▸ **TASK REQUIREMENTS**
Take the records below and print them verbatim up to and including the line that carries "This screenshot has width=1105, height=1279.".

(Dataset excerpts)
::::::::::

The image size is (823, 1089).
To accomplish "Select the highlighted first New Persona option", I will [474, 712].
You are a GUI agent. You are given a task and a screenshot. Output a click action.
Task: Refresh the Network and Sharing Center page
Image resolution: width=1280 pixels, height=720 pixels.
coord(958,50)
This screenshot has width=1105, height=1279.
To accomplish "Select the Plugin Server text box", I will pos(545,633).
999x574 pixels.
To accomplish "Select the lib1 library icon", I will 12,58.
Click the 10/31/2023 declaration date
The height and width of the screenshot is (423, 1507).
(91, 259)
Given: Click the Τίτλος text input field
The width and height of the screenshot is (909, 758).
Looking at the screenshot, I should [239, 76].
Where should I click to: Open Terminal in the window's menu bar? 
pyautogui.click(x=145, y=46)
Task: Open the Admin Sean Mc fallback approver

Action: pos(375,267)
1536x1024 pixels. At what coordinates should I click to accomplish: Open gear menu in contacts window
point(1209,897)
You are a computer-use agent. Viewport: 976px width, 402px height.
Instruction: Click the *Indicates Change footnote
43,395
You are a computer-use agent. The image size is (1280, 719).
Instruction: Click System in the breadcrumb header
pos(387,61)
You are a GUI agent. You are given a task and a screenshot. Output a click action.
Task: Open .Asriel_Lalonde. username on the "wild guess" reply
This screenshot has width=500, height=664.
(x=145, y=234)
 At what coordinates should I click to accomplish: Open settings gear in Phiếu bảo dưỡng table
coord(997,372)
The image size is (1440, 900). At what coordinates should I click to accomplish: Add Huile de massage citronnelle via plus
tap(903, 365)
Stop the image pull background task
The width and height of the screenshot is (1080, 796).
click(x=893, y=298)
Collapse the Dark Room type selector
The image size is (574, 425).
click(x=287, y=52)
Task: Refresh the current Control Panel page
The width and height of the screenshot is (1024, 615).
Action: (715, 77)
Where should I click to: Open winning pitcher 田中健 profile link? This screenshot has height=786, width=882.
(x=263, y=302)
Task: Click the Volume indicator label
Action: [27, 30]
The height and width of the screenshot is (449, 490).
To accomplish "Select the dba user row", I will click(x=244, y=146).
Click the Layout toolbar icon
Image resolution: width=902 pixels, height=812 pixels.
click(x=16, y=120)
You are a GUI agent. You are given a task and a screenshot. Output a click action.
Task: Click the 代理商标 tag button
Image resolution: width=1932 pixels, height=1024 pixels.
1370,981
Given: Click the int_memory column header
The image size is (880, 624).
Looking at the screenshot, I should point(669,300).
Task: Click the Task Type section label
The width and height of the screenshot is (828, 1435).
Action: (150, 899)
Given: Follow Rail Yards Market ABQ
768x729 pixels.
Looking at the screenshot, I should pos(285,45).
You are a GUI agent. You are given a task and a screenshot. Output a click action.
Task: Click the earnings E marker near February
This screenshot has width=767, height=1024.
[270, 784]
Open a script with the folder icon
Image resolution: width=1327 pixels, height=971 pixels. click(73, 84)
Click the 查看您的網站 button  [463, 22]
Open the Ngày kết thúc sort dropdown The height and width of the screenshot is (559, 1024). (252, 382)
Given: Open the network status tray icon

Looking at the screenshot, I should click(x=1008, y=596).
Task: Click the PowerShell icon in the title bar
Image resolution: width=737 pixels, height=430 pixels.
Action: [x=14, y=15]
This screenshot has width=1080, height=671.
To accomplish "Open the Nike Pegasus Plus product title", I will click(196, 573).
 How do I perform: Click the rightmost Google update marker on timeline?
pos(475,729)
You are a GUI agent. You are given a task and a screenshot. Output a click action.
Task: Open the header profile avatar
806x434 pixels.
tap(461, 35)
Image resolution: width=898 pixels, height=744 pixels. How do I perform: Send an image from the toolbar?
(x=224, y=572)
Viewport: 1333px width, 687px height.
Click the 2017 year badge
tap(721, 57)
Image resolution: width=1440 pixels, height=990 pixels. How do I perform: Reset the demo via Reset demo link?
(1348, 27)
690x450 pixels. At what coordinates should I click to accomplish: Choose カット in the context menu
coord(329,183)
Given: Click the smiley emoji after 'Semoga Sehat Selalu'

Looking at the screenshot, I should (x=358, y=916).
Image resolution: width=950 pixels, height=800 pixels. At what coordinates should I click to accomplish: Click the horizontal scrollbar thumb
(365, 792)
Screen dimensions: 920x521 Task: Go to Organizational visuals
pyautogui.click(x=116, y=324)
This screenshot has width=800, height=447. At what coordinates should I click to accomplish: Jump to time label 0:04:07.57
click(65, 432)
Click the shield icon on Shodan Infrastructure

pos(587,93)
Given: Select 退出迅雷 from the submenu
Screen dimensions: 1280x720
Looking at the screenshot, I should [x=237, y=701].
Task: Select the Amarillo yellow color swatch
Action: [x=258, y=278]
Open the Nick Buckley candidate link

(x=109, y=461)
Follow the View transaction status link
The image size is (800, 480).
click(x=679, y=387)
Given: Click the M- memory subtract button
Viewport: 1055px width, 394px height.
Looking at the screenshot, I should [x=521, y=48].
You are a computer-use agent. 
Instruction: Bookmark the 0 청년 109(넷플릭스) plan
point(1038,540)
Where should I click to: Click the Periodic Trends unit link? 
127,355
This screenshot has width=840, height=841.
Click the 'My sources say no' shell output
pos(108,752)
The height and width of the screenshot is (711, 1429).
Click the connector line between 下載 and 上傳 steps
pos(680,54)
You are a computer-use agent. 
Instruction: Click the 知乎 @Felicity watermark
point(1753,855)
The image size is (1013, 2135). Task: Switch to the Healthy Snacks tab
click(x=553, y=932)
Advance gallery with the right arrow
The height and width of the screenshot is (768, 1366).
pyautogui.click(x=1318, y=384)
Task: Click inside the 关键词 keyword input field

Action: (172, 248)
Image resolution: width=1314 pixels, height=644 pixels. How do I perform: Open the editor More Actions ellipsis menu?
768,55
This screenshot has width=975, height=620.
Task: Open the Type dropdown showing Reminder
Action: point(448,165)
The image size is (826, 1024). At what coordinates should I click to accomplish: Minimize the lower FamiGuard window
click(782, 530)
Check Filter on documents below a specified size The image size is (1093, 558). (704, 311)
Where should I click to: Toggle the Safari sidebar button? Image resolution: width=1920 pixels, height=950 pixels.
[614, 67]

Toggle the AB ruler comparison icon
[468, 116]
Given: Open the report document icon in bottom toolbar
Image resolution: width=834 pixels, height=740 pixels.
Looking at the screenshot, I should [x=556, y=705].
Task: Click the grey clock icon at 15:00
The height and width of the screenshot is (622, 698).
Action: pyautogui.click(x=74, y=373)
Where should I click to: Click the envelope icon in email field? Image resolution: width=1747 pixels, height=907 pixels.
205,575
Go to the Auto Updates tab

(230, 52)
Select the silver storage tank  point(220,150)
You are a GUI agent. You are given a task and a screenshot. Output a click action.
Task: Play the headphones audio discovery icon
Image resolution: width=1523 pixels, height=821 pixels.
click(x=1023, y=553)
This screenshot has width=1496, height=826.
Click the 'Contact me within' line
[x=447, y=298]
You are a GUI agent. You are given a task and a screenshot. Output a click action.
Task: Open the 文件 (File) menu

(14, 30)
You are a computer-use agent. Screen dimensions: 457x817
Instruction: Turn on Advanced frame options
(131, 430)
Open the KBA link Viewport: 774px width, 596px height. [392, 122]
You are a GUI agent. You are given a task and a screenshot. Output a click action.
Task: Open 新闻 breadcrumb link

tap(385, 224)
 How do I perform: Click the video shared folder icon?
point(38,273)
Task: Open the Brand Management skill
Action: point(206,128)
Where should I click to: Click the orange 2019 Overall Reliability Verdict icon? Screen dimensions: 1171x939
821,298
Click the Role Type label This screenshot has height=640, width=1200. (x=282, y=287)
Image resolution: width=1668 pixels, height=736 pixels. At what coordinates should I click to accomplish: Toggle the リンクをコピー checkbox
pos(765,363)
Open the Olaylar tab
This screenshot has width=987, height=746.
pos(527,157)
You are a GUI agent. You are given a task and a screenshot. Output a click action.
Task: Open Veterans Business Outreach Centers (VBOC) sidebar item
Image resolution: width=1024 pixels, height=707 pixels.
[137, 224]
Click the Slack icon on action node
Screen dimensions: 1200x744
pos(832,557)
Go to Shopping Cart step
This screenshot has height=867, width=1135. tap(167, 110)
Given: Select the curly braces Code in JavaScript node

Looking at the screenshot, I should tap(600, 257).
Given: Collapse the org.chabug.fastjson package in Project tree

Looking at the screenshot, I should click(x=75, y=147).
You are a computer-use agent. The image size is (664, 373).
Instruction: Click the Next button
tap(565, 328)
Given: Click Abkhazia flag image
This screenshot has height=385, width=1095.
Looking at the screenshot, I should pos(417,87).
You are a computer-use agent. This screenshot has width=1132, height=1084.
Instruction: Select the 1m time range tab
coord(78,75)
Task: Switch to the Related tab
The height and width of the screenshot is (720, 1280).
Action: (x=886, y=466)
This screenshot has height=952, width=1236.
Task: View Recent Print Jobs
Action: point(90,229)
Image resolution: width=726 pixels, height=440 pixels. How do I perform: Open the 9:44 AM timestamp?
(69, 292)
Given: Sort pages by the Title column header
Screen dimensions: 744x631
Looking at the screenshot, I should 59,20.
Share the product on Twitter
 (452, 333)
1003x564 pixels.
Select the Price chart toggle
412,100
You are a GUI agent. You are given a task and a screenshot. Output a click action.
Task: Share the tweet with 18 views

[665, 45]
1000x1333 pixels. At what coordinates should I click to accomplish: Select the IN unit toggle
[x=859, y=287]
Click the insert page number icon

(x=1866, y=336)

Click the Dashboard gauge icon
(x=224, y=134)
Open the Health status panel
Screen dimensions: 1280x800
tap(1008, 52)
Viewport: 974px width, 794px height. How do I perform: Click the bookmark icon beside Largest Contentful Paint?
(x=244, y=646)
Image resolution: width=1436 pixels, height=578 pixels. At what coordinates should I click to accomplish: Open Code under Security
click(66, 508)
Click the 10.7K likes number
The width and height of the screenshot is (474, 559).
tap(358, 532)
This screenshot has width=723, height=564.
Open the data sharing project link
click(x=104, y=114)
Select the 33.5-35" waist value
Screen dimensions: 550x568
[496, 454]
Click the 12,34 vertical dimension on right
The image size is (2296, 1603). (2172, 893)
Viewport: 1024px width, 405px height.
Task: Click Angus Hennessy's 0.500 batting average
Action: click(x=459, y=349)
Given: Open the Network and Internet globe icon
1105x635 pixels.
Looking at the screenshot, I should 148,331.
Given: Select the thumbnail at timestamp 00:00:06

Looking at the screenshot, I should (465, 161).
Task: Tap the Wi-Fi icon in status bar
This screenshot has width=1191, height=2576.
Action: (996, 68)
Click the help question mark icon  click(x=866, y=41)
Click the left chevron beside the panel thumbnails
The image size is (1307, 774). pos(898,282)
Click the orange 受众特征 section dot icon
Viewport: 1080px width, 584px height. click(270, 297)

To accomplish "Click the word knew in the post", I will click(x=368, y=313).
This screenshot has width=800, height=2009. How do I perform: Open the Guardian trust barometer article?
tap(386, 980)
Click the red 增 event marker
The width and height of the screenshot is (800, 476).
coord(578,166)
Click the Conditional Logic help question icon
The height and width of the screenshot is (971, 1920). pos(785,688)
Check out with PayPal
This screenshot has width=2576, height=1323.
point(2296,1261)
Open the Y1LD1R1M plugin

::::::::::

▸ **OUTPUT FOR THIS EXERCISE**
The image size is (823, 1089).
To accomplish "Select the highlighted first New Persona option", I will [474, 712].
You are a GUI agent. You are given a task and a screenshot. Output a click action.
Task: Refresh the Network and Sharing Center page
Image resolution: width=1280 pixels, height=720 pixels.
coord(958,50)
This screenshot has width=1105, height=1279.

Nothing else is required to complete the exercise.